Amaç 1
Kayıtlarda "I want to click on Hire" ifadesinin geçtiği satırdan başla, "Derby Car Speed" ifadesinin geçtiği satırda dur. Bu aralıktaki satırları "GUI agent" yerine "screen assistant" koyarak tekrar ver; geri kalan her şey aynen kalsın.
_____
Gerede İHO'da "İslami Sorumluluklarımız" Konuşuldu
Bolu-Gerede’de “İHO Mezunları Neslini Yetiştirmekte İslami Sorumluluklarımız” başlıklı konu gündemi ile 23 Ağustos tarihinde toplanan mezunlar, Gerede İHO spor salonunda bir araya geldiler.
Bolu-Gerede’de “İHO Mezunları Neslini Yetiştirmekte İslami Sorumluluklarımız” başlıklı konu gündemi ile 23 Ağustos tarihinde toplanan mezunlar, Gerede İHO spor salonunda bir araya geldiler.
_____
Amaç 2
Gerede İHO'daki buluşmayı anlatan alıntıyı lütfen baştan sona hiçbir değişiklik yapmadan yeniden yaz.

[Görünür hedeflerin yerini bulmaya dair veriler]
_____
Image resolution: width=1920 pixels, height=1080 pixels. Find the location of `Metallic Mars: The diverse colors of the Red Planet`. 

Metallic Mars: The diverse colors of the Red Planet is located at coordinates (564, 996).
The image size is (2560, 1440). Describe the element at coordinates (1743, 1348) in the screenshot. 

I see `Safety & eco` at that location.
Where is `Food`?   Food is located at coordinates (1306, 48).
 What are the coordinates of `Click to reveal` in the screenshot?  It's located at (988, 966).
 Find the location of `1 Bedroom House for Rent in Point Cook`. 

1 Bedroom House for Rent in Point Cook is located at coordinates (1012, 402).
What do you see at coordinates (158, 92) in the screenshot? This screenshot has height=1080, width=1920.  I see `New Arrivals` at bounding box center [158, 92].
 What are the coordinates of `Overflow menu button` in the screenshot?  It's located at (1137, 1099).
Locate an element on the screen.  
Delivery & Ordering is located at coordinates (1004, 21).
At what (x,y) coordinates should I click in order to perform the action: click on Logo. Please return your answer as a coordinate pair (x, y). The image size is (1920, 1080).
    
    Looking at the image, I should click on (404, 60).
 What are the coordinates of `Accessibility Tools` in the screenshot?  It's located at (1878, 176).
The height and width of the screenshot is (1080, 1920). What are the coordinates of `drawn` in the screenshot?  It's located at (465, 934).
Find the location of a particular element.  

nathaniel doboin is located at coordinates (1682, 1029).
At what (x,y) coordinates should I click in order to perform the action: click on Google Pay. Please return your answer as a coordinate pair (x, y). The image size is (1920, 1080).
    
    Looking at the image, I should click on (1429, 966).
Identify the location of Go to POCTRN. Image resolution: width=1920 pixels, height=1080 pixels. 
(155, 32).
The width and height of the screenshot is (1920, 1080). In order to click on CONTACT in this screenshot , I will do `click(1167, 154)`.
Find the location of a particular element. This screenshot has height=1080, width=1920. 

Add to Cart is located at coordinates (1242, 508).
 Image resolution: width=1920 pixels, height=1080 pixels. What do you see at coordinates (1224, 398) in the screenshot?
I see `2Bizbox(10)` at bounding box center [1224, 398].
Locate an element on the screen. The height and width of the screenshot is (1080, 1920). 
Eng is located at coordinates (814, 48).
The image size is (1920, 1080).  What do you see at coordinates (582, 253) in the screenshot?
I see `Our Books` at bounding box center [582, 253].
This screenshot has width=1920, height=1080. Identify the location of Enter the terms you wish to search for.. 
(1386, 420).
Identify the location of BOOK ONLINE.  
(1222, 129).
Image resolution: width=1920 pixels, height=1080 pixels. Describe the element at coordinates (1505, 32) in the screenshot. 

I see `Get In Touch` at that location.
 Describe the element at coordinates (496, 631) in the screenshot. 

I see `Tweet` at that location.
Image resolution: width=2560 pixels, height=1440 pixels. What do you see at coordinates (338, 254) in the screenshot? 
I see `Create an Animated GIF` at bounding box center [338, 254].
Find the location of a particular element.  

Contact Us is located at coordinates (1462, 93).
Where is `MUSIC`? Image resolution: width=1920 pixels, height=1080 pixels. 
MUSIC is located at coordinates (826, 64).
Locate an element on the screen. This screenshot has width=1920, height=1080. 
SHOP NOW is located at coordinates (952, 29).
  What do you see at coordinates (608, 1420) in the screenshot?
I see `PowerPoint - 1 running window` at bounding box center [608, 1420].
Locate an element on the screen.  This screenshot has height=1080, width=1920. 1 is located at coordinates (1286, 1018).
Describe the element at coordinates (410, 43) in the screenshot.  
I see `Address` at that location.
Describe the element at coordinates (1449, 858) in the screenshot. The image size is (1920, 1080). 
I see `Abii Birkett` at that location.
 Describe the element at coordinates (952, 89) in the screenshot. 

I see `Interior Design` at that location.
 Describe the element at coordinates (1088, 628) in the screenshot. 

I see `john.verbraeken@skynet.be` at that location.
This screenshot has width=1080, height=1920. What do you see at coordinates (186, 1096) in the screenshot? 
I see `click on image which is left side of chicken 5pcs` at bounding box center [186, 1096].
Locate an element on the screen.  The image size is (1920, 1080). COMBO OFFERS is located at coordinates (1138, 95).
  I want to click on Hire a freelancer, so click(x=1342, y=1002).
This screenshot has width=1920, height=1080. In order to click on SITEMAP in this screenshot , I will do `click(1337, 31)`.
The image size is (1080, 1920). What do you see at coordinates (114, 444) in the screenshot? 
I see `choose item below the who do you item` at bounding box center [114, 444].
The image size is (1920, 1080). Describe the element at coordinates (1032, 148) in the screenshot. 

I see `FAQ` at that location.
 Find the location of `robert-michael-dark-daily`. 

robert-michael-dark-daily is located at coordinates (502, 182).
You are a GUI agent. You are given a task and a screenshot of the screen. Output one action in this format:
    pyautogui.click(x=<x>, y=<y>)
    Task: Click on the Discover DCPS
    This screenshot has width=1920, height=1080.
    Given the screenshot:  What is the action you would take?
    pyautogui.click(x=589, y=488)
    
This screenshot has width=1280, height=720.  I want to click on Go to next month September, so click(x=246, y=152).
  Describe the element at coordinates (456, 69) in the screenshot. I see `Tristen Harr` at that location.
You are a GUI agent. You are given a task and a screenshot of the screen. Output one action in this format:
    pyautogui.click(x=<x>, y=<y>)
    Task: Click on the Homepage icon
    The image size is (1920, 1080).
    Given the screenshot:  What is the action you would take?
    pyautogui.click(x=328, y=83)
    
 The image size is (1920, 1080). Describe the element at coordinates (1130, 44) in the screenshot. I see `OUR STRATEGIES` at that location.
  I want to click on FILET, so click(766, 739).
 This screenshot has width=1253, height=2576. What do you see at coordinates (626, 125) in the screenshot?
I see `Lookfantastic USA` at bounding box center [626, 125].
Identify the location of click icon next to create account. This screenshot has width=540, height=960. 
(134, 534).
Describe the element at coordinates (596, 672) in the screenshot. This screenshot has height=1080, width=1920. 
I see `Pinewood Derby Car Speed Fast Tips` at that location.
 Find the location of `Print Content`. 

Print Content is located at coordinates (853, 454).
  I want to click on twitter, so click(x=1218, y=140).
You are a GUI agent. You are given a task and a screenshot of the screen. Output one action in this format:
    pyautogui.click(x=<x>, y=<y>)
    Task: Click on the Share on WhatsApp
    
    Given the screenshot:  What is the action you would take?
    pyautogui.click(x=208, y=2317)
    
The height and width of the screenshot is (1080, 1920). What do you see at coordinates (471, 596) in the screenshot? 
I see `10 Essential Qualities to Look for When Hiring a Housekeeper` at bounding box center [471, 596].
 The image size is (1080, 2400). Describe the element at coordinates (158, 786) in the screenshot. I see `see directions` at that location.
_____
Yazılı çözüm 1
  I want to click on Hire a freelancer, so click(x=1342, y=1002).
This screenshot has width=1920, height=1080. In order to click on SITEMAP in this screenshot , I will do `click(1337, 31)`.
The image size is (1080, 1920). What do you see at coordinates (114, 444) in the screenshot? 
I see `choose item below the who do you item` at bounding box center [114, 444].
The image size is (1920, 1080). Describe the element at coordinates (1032, 148) in the screenshot. 

I see `FAQ` at that location.
 Find the location of `robert-michael-dark-daily`. 

robert-michael-dark-daily is located at coordinates (502, 182).
You are a screen assistant. You are given a task and a screenshot of the screen. Output one action in this format:
    pyautogui.click(x=<x>, y=<y>)
    Task: Click on the Discover DCPS
    This screenshot has width=1920, height=1080.
    Given the screenshot:  What is the action you would take?
    pyautogui.click(x=589, y=488)
    
This screenshot has width=1280, height=720.  I want to click on Go to next month September, so click(x=246, y=152).
  Describe the element at coordinates (456, 69) in the screenshot. I see `Tristen Harr` at that location.
You are a screen assistant. You are given a task and a screenshot of the screen. Output one action in this format:
    pyautogui.click(x=<x>, y=<y>)
    Task: Click on the Homepage icon
    The image size is (1920, 1080).
    Given the screenshot:  What is the action you would take?
    pyautogui.click(x=328, y=83)
    
 The image size is (1920, 1080). Describe the element at coordinates (1130, 44) in the screenshot. I see `OUR STRATEGIES` at that location.
  I want to click on FILET, so click(766, 739).
 This screenshot has width=1253, height=2576. What do you see at coordinates (626, 125) in the screenshot?
I see `Lookfantastic USA` at bounding box center [626, 125].
Identify the location of click icon next to create account. This screenshot has width=540, height=960. 
(134, 534).
Describe the element at coordinates (596, 672) in the screenshot. This screenshot has height=1080, width=1920. 
I see `Pinewood Derby Car Speed Fast Tips` at that location.

Yazılı çözüm 2
Gerede İHO'da "İslami Sorumluluklarımız" Konuşuldu
Bolu-Gerede’de “İHO Mezunları Neslini Yetiştirmekte İslami Sorumluluklarımız” başlıklı konu gündemi ile 23 Ağustos tarihinde toplanan mezunlar, Gerede İHO spor salonunda bir araya geldiler.
Bolu-Gerede’de “İHO Mezunları Neslini Yetiştirmekte İslami Sorumluluklarımız” başlıklı konu gündemi ile 23 Ağustos tarihinde toplanan mezunlar, Gerede İHO spor salonunda bir araya geldiler.